◆ **Requirement**
In the records below, update the lines from the one containing "You are a computer-use agent." up to and including the one containing "coord(330,87)": replace "globe icon" with "chain icon" and keep everything else the same. Leave the pictures out of your answer.

◆ **Record excerpts**
○ ○ ○ ○

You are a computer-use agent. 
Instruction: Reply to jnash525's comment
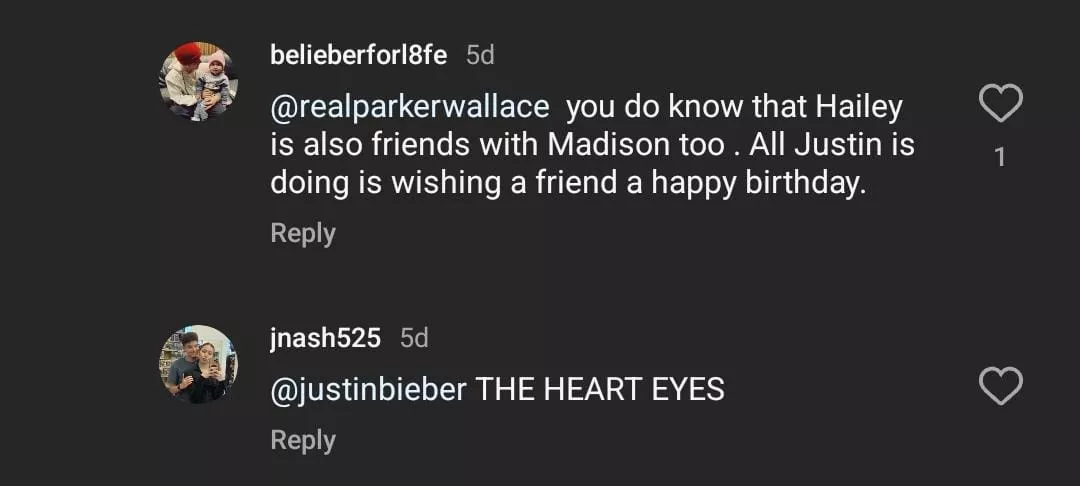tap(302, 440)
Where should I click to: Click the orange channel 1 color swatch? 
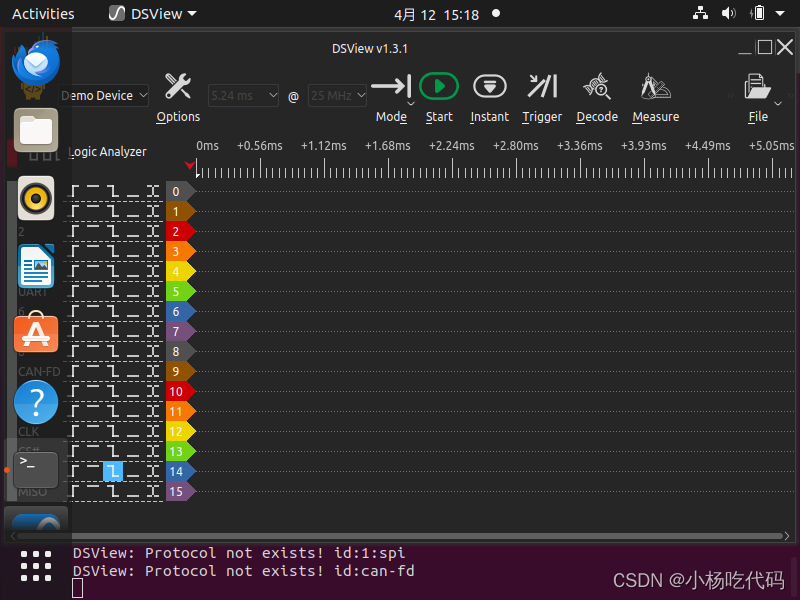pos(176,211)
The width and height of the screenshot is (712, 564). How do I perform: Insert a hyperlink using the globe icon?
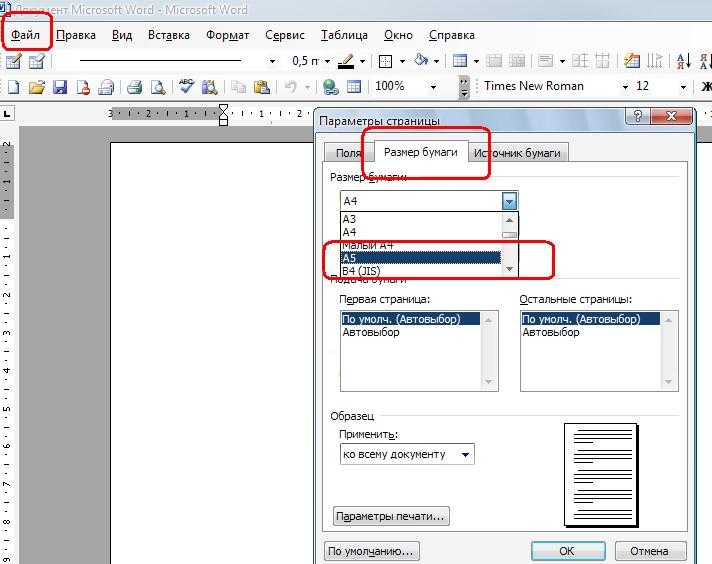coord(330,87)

○ ○ ○ ○

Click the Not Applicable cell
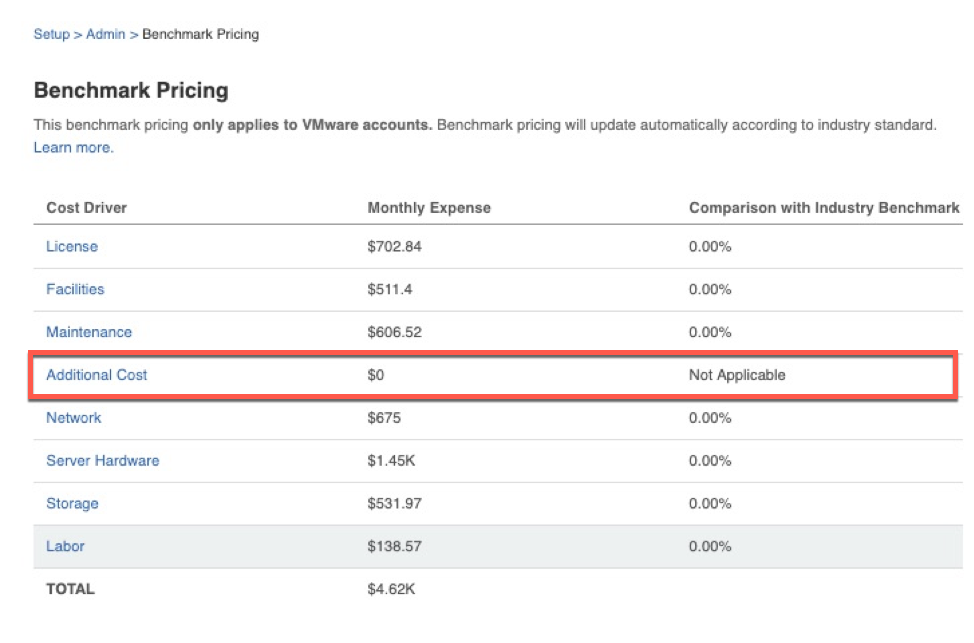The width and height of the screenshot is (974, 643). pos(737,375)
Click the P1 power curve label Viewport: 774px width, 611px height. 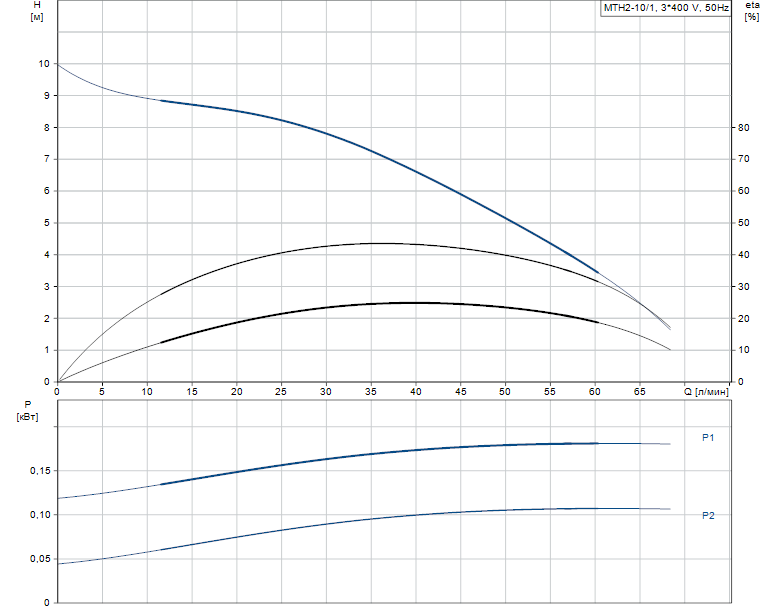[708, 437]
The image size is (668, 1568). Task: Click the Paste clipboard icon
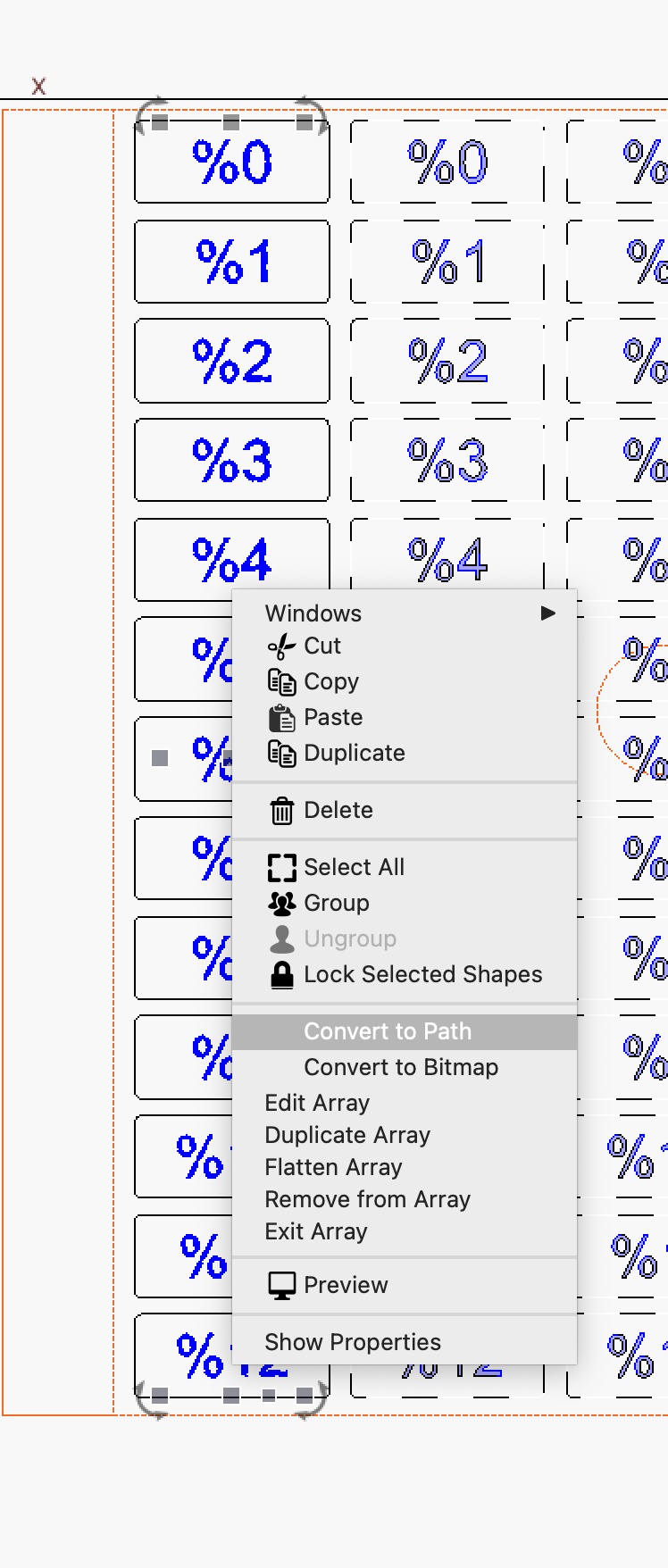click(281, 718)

○ ○ ○ ○

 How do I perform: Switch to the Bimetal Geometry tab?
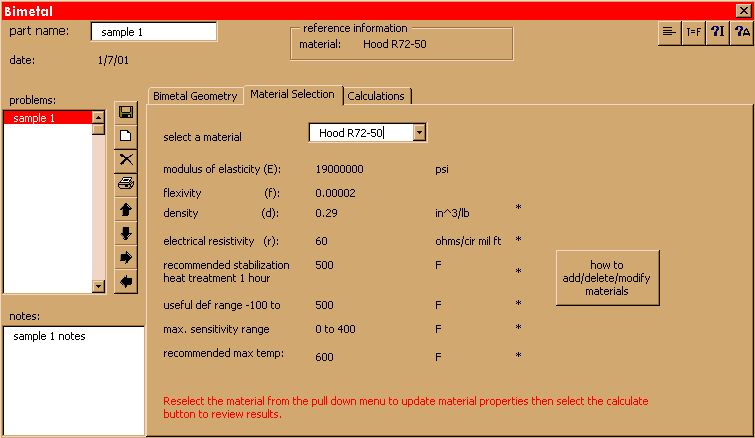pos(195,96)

○ ○ ○ ○

◆ **Exercise solution**
You are a computer-use agent. 
Instruction: Reply to jnash525's comment
tap(302, 440)
Where should I click to: Click the orange channel 1 color swatch? 
pos(176,211)
The width and height of the screenshot is (712, 564). How do I perform: Insert a hyperlink using the chain icon?
coord(330,87)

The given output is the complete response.